• [RECORDS SHOWN]

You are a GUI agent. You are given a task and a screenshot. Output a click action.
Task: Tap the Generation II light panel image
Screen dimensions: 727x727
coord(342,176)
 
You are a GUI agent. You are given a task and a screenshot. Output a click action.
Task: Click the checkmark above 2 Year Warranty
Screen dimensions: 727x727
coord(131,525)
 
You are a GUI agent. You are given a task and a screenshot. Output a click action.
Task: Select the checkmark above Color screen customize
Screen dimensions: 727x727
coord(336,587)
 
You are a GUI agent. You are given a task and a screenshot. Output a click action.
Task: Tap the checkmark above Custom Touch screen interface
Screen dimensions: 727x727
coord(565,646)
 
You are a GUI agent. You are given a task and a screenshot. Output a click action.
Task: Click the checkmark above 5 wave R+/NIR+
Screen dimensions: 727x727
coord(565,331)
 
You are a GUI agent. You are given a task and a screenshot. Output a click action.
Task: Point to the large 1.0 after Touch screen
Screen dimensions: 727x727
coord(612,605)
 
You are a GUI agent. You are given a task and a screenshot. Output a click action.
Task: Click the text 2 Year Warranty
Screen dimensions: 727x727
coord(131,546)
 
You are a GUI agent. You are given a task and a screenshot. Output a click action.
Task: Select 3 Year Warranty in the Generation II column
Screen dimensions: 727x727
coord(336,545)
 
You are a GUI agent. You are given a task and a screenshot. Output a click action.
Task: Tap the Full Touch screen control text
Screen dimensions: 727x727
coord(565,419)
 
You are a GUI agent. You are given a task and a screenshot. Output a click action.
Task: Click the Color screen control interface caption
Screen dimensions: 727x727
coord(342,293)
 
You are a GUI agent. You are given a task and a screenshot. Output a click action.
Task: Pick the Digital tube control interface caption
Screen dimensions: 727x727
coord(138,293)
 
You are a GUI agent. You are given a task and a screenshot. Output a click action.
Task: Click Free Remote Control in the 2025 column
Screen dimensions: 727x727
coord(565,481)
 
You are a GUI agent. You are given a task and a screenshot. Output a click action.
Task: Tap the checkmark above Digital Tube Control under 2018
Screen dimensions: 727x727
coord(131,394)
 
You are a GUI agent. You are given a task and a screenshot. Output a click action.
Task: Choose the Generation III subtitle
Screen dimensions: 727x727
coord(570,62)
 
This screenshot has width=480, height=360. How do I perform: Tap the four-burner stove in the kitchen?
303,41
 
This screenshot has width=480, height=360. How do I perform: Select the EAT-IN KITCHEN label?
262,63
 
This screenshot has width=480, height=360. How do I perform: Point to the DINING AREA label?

• [EXERCISE TASK]
Express every line of the data above as a JSON list of strings, with one string per line and blank lines omitted.

• [WRITTEN SOLUTION]
[
  "You are a GUI agent. You are given a task and a screenshot. Output a click action.",
  "Task: Tap the Generation II light panel image",
  "Screen dimensions: 727x727",
  "coord(342,176)",
  "You are a GUI agent. You are given a task and a screenshot. Output a click action.",
  "Task: Click the checkmark above 2 Year Warranty",
  "Screen dimensions: 727x727",
  "coord(131,525)",
  "You are a GUI agent. You are given a task and a screenshot. Output a click action.",
  "Task: Select the checkmark above Color screen customize",
  "Screen dimensions: 727x727",
  "coord(336,587)",
  "You are a GUI agent. You are given a task and a screenshot. Output a click action.",
  "Task: Tap the checkmark above Custom Touch screen interface",
  "Screen dimensions: 727x727",
  "coord(565,646)",
  "You are a GUI agent. You are given a task and a screenshot. Output a click action.",
  "Task: Click the checkmark above 5 wave R+/NIR+",
  "Screen dimensions: 727x727",
  "coord(565,331)",
  "You are a GUI agent. You are given a task and a screenshot. Output a click action.",
  "Task: Point to the large 1.0 after Touch screen",
  "Screen dimensions: 727x727",
  "coord(612,605)",
  "You are a GUI agent. You are given a task and a screenshot. Output a click action.",
  "Task: Click the text 2 Year Warranty",
  "Screen dimensions: 727x727",
  "coord(131,546)",
  "You are a GUI agent. You are given a task and a screenshot. Output a click action.",
  "Task: Select 3 Year Warranty in the Generation II column",
  "Screen dimensions: 727x727",
  "coord(336,545)",
  "You are a GUI agent. You are given a task and a screenshot. Output a click action.",
  "Task: Tap the Full Touch screen control text",
  "Screen dimensions: 727x727",
  "coord(565,419)",
  "You are a GUI agent. You are given a task and a screenshot. Output a click action.",
  "Task: Click the Color screen control interface caption",
  "Screen dimensions: 727x727",
  "coord(342,293)",
  "You are a GUI agent. You are given a task and a screenshot. Output a click action.",
  "Task: Pick the Digital tube control interface caption",
  "Screen dimensions: 727x727",
  "coord(138,293)",
  "You are a GUI agent. You are given a task and a screenshot. Output a click action.",
  "Task: Click Free Remote Control in the 2025 column",
  "Screen dimensions: 727x727",
  "coord(565,481)",
  "You are a GUI agent. You are given a task and a screenshot. Output a click action.",
  "Task: Tap the checkmark above Digital Tube Control under 2018",
  "Screen dimensions: 727x727",
  "coord(131,394)",
  "You are a GUI agent. You are given a task and a screenshot. Output a click action.",
  "Task: Choose the Generation III subtitle",
  "Screen dimensions: 727x727",
  "coord(570,62)",
  "This screenshot has width=480, height=360. How do I perform: Tap the four-burner stove in the kitchen?",
  "303,41",
  "This screenshot has width=480, height=360. How do I perform: Select the EAT-IN KITCHEN label?",
  "262,63",
  "This screenshot has width=480, height=360. How do I perform: Point to the DINING AREA label?"
]